- About this exercise: What follows is a set of records; repeat them exactly, without the pictures.

- Dataset:
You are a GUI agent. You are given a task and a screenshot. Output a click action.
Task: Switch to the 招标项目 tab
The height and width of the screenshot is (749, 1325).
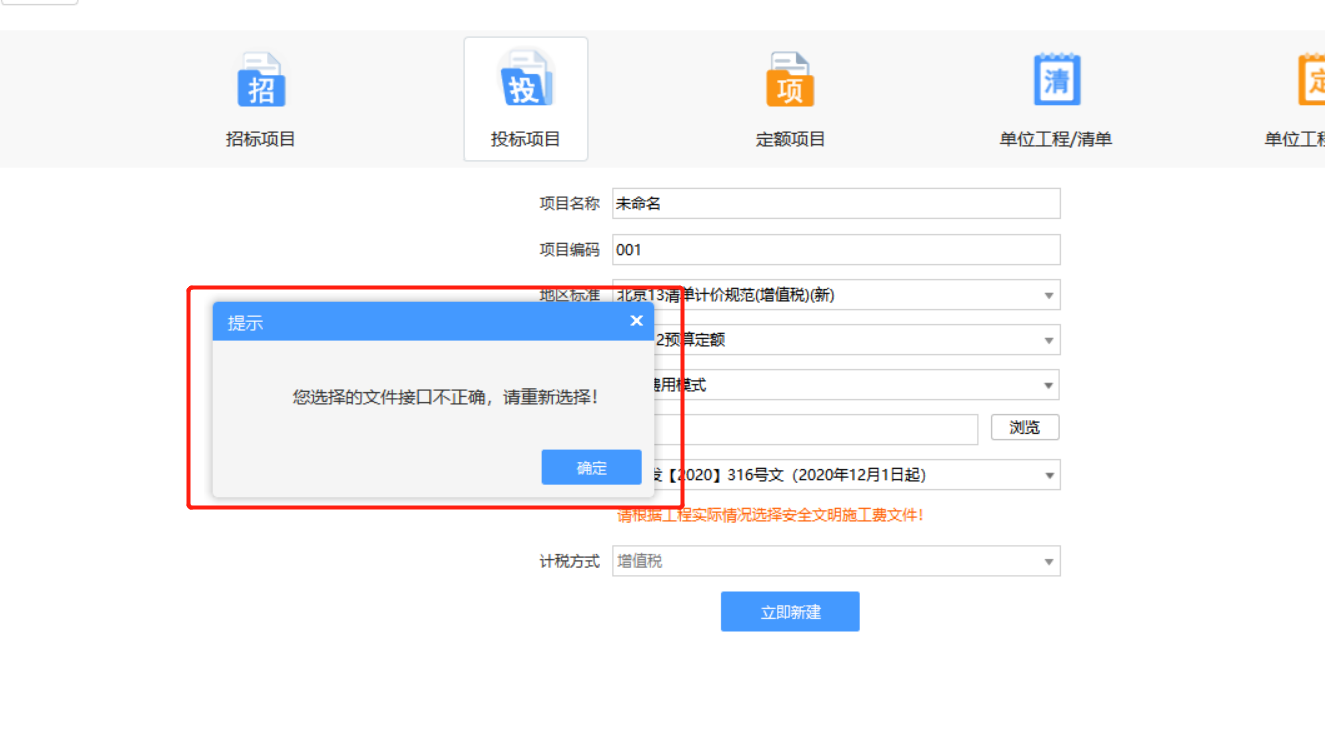(x=260, y=138)
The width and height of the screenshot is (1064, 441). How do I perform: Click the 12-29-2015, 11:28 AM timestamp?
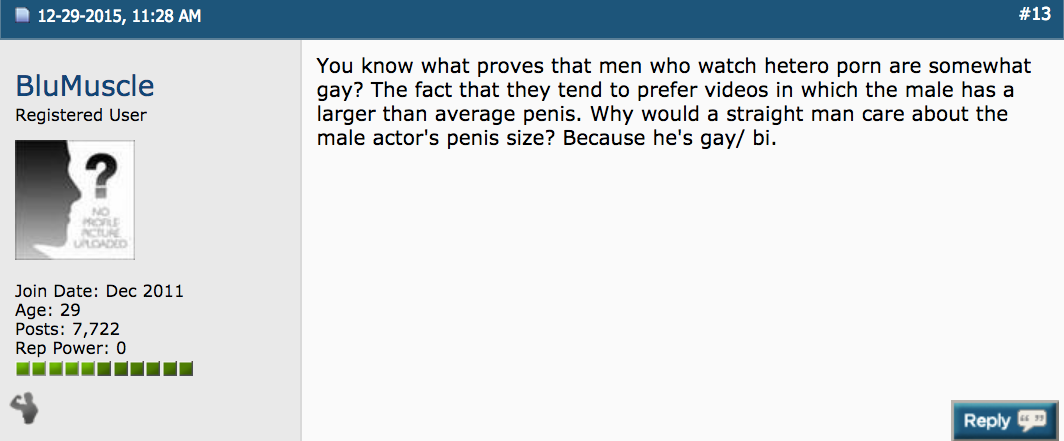coord(119,16)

- Response to the exercise:
You are a GUI agent. You are given a task and a screenshot. Output a click action.
Task: Switch to the 招标项目 tab
The height and width of the screenshot is (749, 1325).
(x=260, y=138)
The width and height of the screenshot is (1064, 441). How do I perform: Click the 12-29-2015, 11:28 AM timestamp?
coord(119,16)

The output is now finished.